Sylvie Deswarte-Rosa.
Francisco de Holanda (Lisbonne, 1517-1584), est portugais en dépit de
son nom. Son père, originaire des Pays-Bas, était enlumineur et engagé
dans la carrière héraldique à la cour du Portugal. Francisco de Holanda a
une formation singulière entre enluminure et humanisme, plus proche des
humanistes, théologiens et cosmographes de la cour que des ateliers des
peintres. Cela explique l'originalité de son approche théorique et
artistique dans l'Europe du XVIe siècle.
Formé à l'enluminure dans
l'atelier de son père et à la cartographie auprès de son oncle le grand
cartographe portugais Lopo Homem, Francisco de Holanda a reçu en outre
une éducation humaniste, teinté de néoplatonisme, à la cour de Jean III
dans les années 1530 à Évora (...). Il resta deux ans en Italie
(1538-1540), profitant dans la Rome de Paul III du réseau des amis
des anciens ambassadeurs portugais à Rome. Il eut accès ainsi au cercle
de Vittoria Colonna et de Michel-Ange qui lui inspirera les célèbres
Dialogues de Rome, le Deuxième Livre de son traité Da Pintura Antigua.
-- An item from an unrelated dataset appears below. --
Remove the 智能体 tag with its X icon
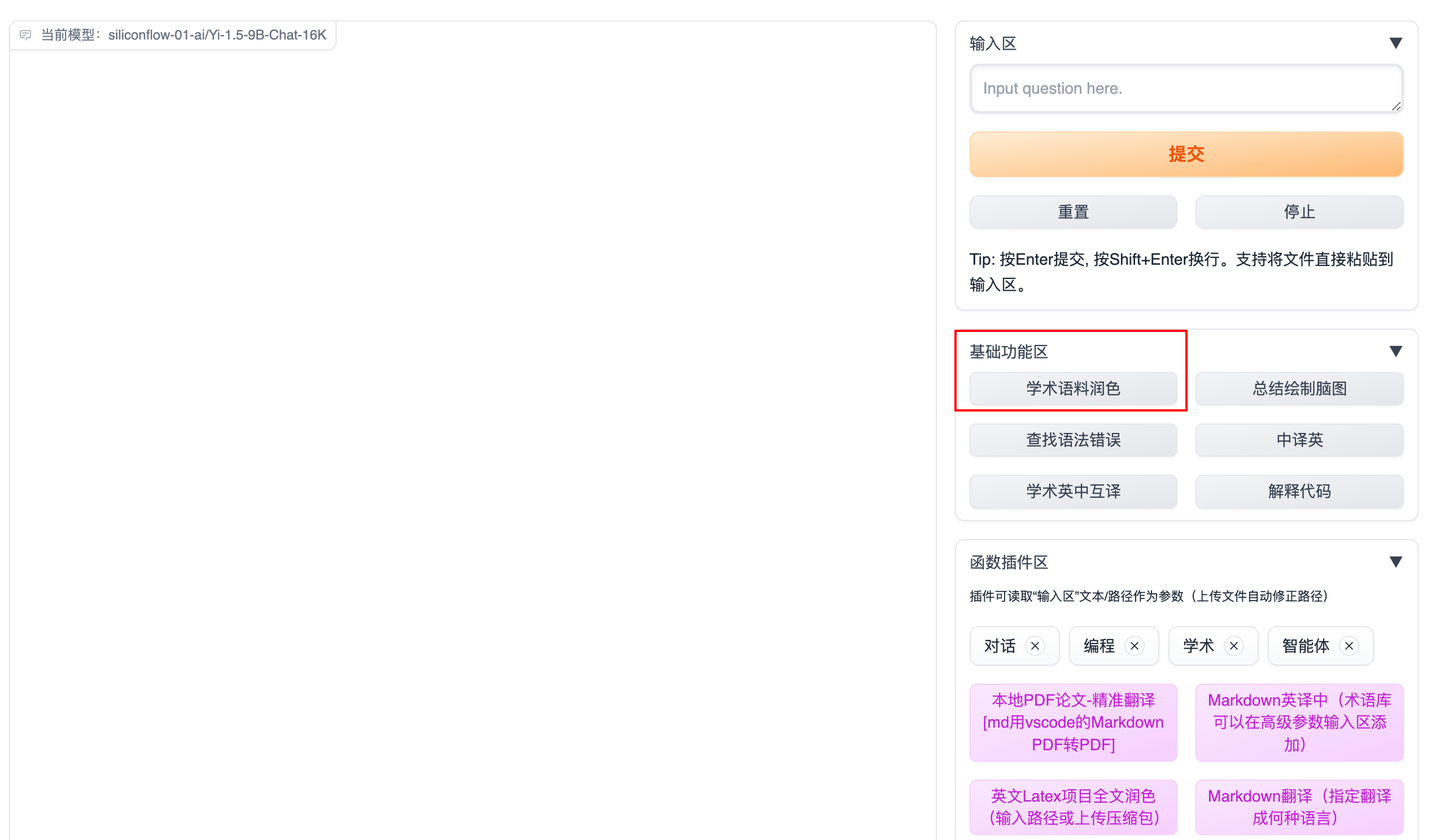Viewport: 1431px width, 840px height. (1349, 646)
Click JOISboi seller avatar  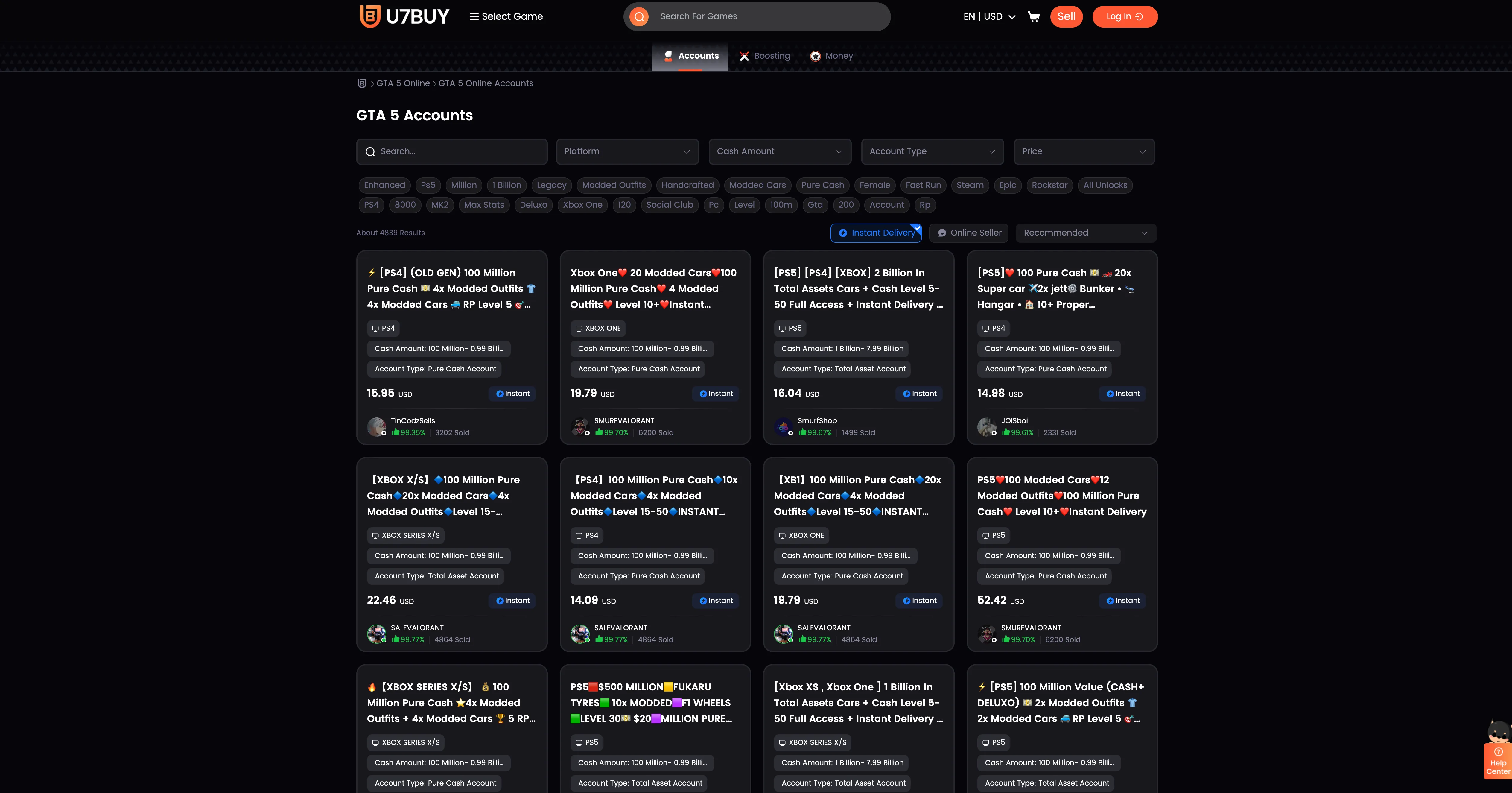pos(986,427)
Michel-Ange est alors occupé à la peinture du Jugement Dernier à la
chapelle Sixtine. Holanda rencontra les plus grands artistes alors à
Rome. Durant ces deux ans en Italie, les deux grandes œuvres de Holanda,
son traité Da Pintura Antigua (achevé en 1548 et resté manuscrit), et sa Chronique du Monde en images, De Aetatibus Mundi Imagines
(BN Madrid) sont comme en gestation. Au cours de son voyage vers Rome,
il trouve le thème de l'histoire du Monde partout, dans le Campo santo
de Pise, à Orvieto dans les bas-reliefs de la façade de la cathédrale, à
Florence sur les portes du Baptistère... Une fois à Rome, c'est sans
doute à la vue de la voûte de la chapelle Sixtine, qu'il dut prendre la
décision de traiter à son tour ce thème selon le même programme
iconographique, mais d'une tout autre manière.
De
retour au Portugal l'été 1540, il s'attela à l'écriture de son traité,
introduisant le néoplatonisme dans la théorie de l'art, et en 1545,
parallèlement à l'écriture de son traité, il commença sa Semaine de
Création du Monde, où il va créer ses images les plus extraordinaires.
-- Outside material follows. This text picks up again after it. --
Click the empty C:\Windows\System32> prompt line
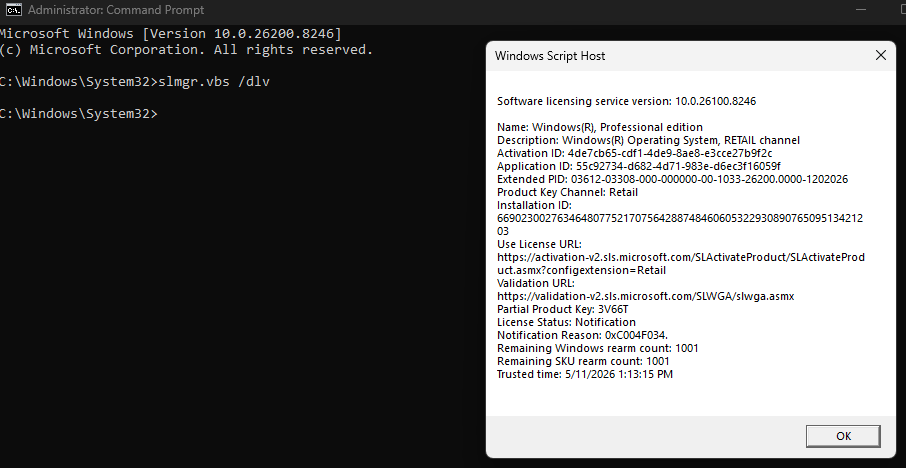The image size is (906, 468). [x=79, y=114]
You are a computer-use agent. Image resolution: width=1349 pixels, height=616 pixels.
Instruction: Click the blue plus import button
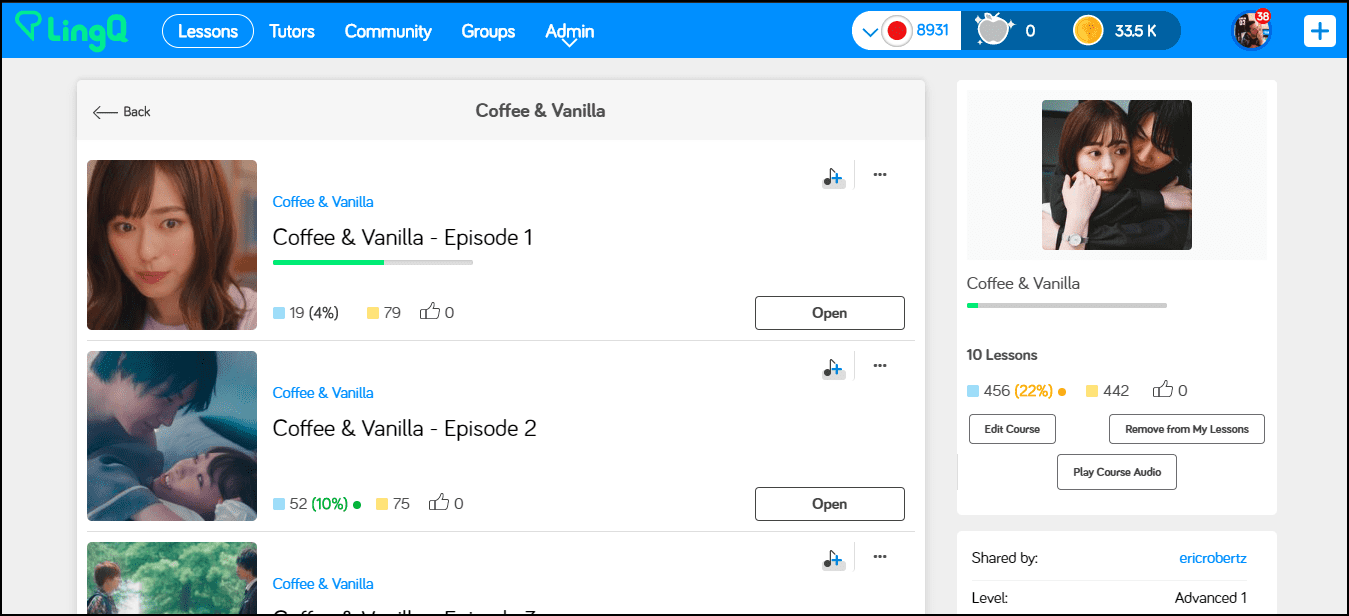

Il inclura ensuite ces images dans une vaste chronique du Monde en six
Ages qui l'occupera jusqu'au soir de sa vie. S'il suit dans la mise en
page de la semaine de la Création le modèle des grands livres de
gravures de Dürer où l'image fait face à une grande page blanche avec le
texte, il suit ensuite dans sa chronique du monde le
célèbre Liber chronicarum d'Harmann Schedel (Nuremberg,1493), monument des débuts de l'imprimerie, mais en le transformant profondément.